» TASK DIRECTIONS:
Please print, word for word, every line from the one that contains "Select the 房主账号 input field" through the last line of the records, and nothing else.

Data extracted from a collection

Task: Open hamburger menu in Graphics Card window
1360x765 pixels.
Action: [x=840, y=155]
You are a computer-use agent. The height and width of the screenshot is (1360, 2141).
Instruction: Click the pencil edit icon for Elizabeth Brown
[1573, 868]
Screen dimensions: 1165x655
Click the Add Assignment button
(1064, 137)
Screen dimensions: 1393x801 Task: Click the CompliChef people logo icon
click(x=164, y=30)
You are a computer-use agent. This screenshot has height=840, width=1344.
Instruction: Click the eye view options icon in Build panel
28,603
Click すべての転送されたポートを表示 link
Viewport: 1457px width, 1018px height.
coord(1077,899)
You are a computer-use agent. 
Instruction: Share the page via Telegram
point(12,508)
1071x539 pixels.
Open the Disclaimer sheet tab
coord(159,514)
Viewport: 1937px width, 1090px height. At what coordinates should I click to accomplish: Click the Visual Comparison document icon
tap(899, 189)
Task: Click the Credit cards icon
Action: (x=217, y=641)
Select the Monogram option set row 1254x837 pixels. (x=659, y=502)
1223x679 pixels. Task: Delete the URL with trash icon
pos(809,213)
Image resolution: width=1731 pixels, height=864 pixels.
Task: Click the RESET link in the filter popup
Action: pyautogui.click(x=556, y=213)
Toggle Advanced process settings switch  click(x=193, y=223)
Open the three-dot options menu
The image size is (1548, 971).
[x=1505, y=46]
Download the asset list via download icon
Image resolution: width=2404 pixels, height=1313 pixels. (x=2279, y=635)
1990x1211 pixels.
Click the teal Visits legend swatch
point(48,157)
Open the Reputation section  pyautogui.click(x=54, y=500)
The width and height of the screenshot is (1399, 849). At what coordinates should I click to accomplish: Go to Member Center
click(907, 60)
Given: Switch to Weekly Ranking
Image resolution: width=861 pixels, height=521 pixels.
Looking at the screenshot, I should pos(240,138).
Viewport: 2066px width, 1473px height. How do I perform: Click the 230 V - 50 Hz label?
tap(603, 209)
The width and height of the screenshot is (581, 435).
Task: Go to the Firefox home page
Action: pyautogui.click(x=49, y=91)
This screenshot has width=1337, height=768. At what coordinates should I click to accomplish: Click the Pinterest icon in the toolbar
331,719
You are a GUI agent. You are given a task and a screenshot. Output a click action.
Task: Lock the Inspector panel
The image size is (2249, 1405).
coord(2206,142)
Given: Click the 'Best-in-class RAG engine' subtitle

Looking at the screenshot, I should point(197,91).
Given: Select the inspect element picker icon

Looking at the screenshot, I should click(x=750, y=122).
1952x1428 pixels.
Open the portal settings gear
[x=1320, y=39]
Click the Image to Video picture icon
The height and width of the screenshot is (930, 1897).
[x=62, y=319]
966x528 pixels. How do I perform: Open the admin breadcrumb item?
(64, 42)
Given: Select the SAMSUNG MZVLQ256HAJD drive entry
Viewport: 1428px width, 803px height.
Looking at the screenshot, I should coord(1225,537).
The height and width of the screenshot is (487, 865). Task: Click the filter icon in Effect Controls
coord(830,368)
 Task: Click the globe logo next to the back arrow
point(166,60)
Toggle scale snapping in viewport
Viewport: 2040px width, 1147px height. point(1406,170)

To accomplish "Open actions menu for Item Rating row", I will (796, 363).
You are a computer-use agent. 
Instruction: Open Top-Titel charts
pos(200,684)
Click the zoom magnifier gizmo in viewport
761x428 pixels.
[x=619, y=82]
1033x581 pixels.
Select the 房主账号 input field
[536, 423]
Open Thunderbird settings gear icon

» ANSWER AREA:
Select the 房主账号 input field
[536, 423]
Open Thunderbird settings gear icon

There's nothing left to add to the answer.